Format the lines of the listing from its start through the line containing "the text label" as a numbered list, omitting blank lines and leaving out the pictures.

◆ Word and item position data
──────────────────────────────
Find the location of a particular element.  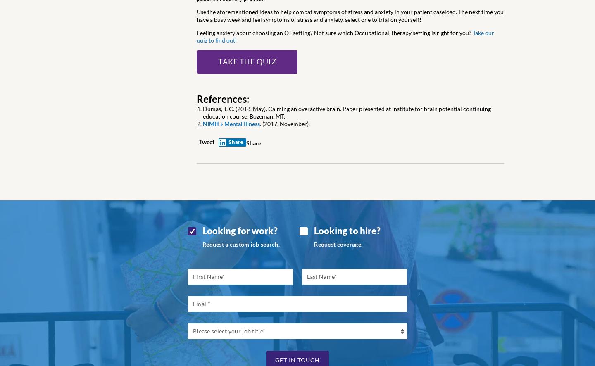

'. (2017, November).' is located at coordinates (285, 124).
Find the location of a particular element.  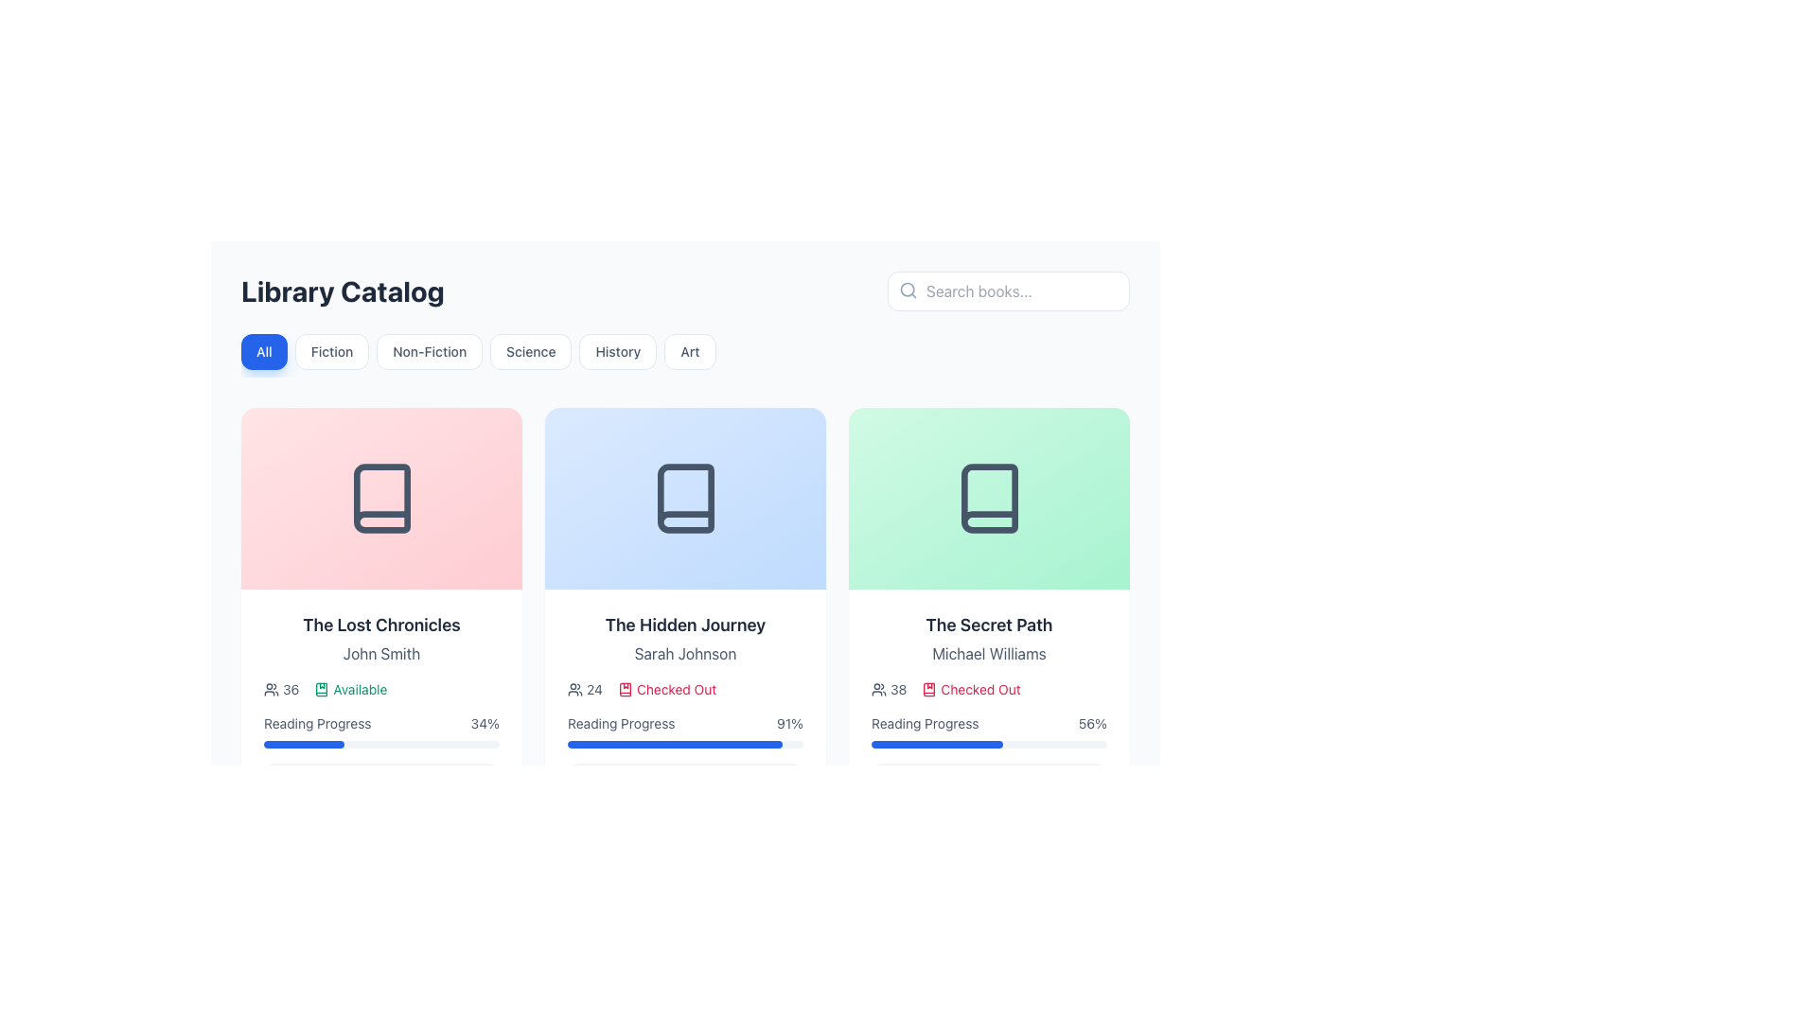

the text label displaying '36 Available' which is styled with '36' in gray and 'Available' in green, located in the center of the card for 'The Lost Chronicles' by John Smith is located at coordinates (380, 690).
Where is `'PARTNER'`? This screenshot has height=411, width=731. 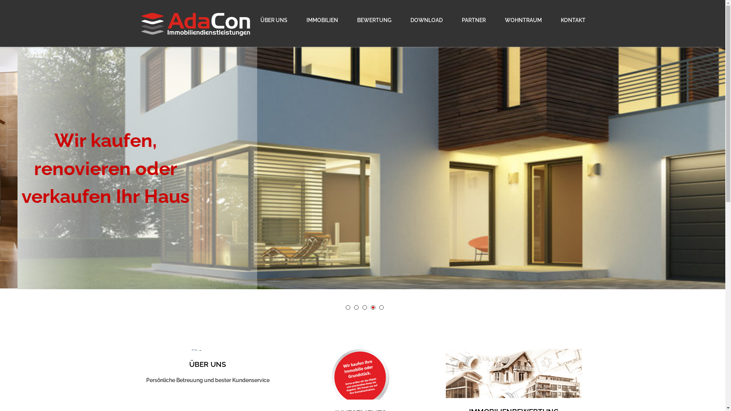 'PARTNER' is located at coordinates (453, 20).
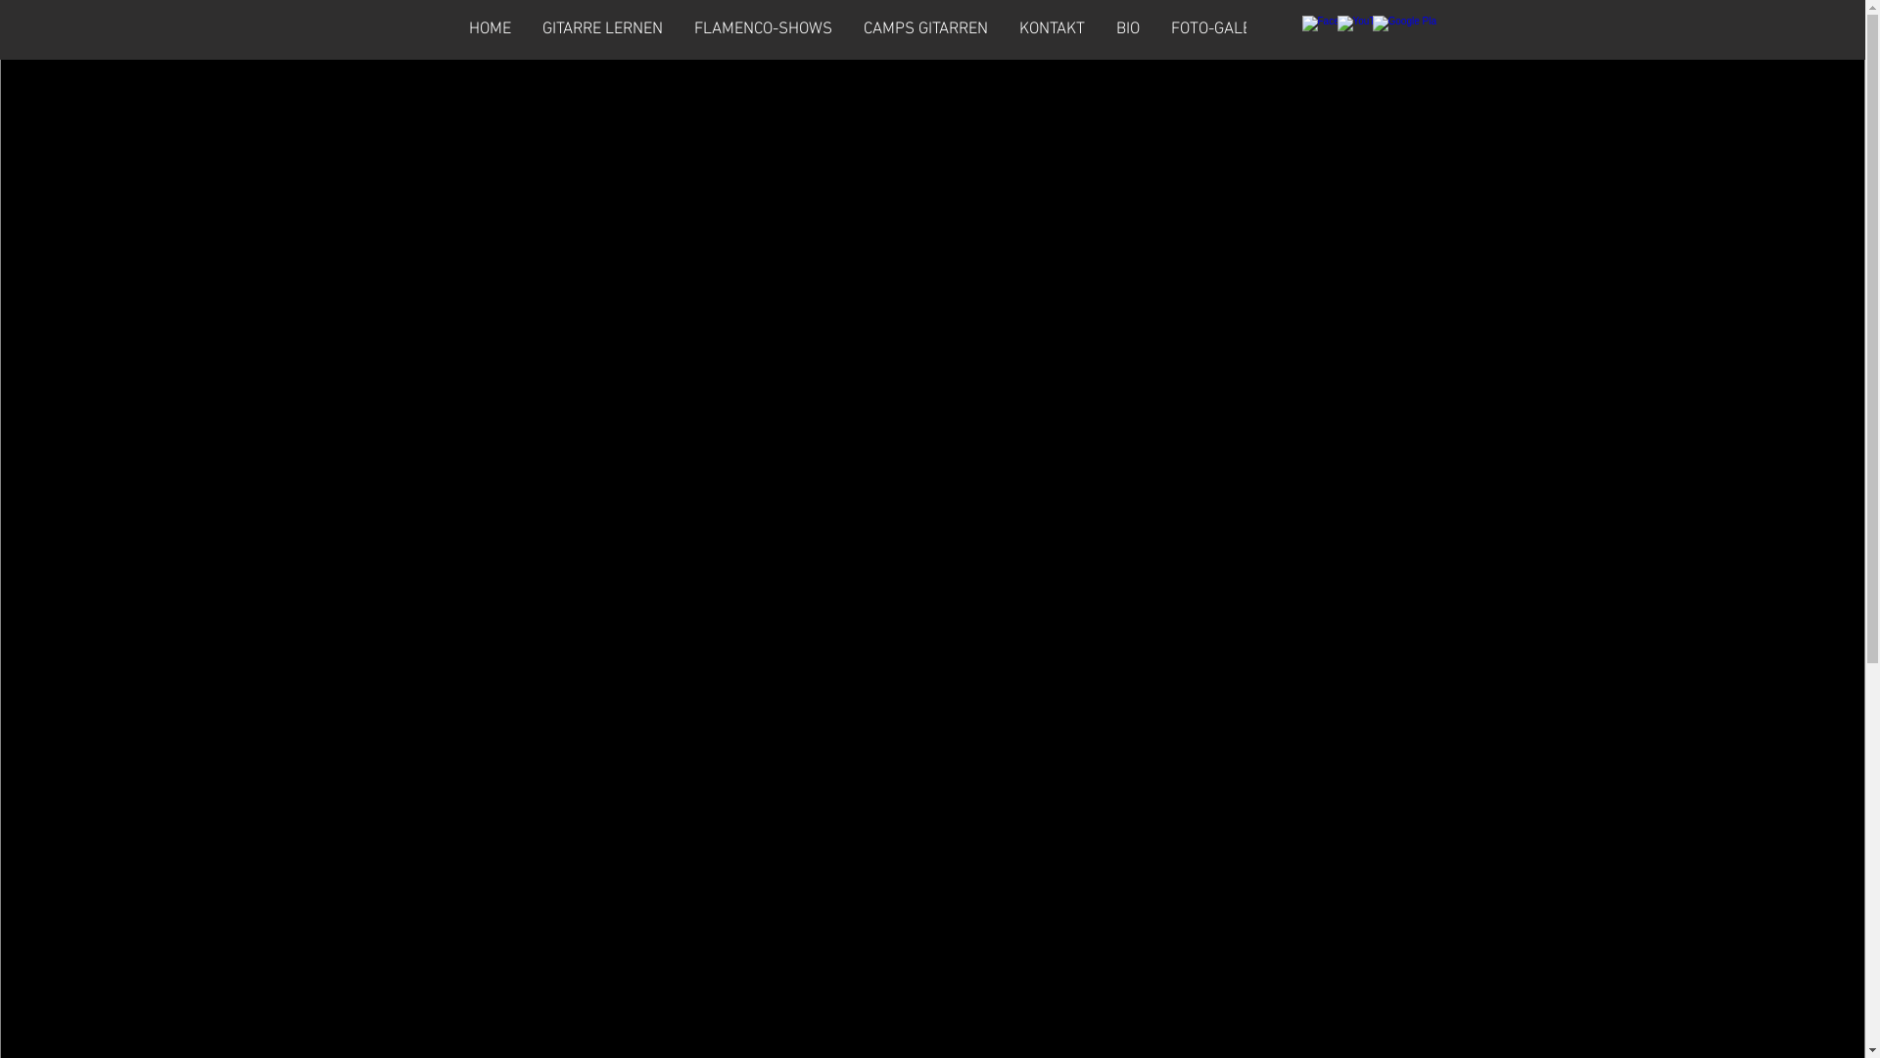 The width and height of the screenshot is (1880, 1058). What do you see at coordinates (601, 30) in the screenshot?
I see `'GITARRE LERNEN'` at bounding box center [601, 30].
──────────────────────────────
◆ WRITTEN RESPONSE
1. Find the location of a particular element.  
2. '. (2017, November).' is located at coordinates (285, 124).
3. Find the location of a particular element.  
4. the text label displaying '36 Available' which is styled with '36' in gray and 'Available' in green, located in the center of the card for 'The Lost Chronicles' by John Smith is located at coordinates (380, 690).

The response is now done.